======== Supplied records ========
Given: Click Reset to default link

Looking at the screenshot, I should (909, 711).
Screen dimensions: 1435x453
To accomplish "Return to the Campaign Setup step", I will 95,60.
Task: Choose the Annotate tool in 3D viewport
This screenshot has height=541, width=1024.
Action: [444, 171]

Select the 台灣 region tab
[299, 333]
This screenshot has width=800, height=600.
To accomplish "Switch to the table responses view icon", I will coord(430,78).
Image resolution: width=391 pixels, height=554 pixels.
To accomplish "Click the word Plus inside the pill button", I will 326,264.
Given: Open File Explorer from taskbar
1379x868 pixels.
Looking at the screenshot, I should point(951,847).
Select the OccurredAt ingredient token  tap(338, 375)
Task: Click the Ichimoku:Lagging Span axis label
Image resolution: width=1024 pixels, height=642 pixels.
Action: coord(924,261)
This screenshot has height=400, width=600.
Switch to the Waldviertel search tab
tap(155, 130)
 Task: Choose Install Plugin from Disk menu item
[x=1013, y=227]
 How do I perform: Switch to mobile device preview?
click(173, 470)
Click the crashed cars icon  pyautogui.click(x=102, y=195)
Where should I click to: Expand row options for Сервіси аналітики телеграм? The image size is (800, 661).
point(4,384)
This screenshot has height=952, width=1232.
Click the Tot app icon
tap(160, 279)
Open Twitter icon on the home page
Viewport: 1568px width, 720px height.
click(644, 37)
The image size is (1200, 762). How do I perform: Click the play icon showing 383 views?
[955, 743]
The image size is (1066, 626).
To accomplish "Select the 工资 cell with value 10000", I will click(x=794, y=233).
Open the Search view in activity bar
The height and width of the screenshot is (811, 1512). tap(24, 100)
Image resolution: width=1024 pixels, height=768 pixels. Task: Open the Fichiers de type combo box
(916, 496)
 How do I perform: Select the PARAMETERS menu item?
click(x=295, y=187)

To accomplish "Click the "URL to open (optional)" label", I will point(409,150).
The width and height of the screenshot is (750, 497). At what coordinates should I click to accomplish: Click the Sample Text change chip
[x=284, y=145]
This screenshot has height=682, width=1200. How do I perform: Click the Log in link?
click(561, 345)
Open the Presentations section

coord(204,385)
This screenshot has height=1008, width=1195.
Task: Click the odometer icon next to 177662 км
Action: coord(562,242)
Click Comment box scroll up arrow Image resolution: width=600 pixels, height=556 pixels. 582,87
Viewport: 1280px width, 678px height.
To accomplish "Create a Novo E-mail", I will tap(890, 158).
========
> _Task requirements_: Please copy each record shown above exactly.

> _Output for this task_:
Given: Click Reset to default link

Looking at the screenshot, I should (909, 711).
Screen dimensions: 1435x453
To accomplish "Return to the Campaign Setup step", I will 95,60.
Task: Choose the Annotate tool in 3D viewport
This screenshot has height=541, width=1024.
Action: [444, 171]

Select the 台灣 region tab
[299, 333]
This screenshot has width=800, height=600.
To accomplish "Switch to the table responses view icon", I will coord(430,78).
Image resolution: width=391 pixels, height=554 pixels.
To accomplish "Click the word Plus inside the pill button", I will 326,264.
Given: Open File Explorer from taskbar
1379x868 pixels.
Looking at the screenshot, I should point(951,847).
Select the OccurredAt ingredient token  tap(338, 375)
Task: Click the Ichimoku:Lagging Span axis label
Image resolution: width=1024 pixels, height=642 pixels.
Action: coord(924,261)
This screenshot has height=400, width=600.
Switch to the Waldviertel search tab
tap(155, 130)
 Task: Choose Install Plugin from Disk menu item
[x=1013, y=227]
 How do I perform: Switch to mobile device preview?
click(173, 470)
Click the crashed cars icon  pyautogui.click(x=102, y=195)
Where should I click to: Expand row options for Сервіси аналітики телеграм? The image size is (800, 661).
point(4,384)
This screenshot has height=952, width=1232.
Click the Tot app icon
tap(160, 279)
Open Twitter icon on the home page
Viewport: 1568px width, 720px height.
click(644, 37)
The image size is (1200, 762). How do I perform: Click the play icon showing 383 views?
[955, 743]
The image size is (1066, 626).
To accomplish "Select the 工资 cell with value 10000", I will click(x=794, y=233).
Open the Search view in activity bar
The height and width of the screenshot is (811, 1512). tap(24, 100)
Image resolution: width=1024 pixels, height=768 pixels. Task: Open the Fichiers de type combo box
(916, 496)
 How do I perform: Select the PARAMETERS menu item?
click(x=295, y=187)

To accomplish "Click the "URL to open (optional)" label", I will point(409,150).
The width and height of the screenshot is (750, 497). At what coordinates should I click to accomplish: Click the Sample Text change chip
[x=284, y=145]
This screenshot has height=682, width=1200. How do I perform: Click the Log in link?
click(561, 345)
Open the Presentations section

coord(204,385)
This screenshot has height=1008, width=1195.
Task: Click the odometer icon next to 177662 км
Action: coord(562,242)
Click Comment box scroll up arrow Image resolution: width=600 pixels, height=556 pixels. 582,87
Viewport: 1280px width, 678px height.
To accomplish "Create a Novo E-mail", I will tap(890, 158).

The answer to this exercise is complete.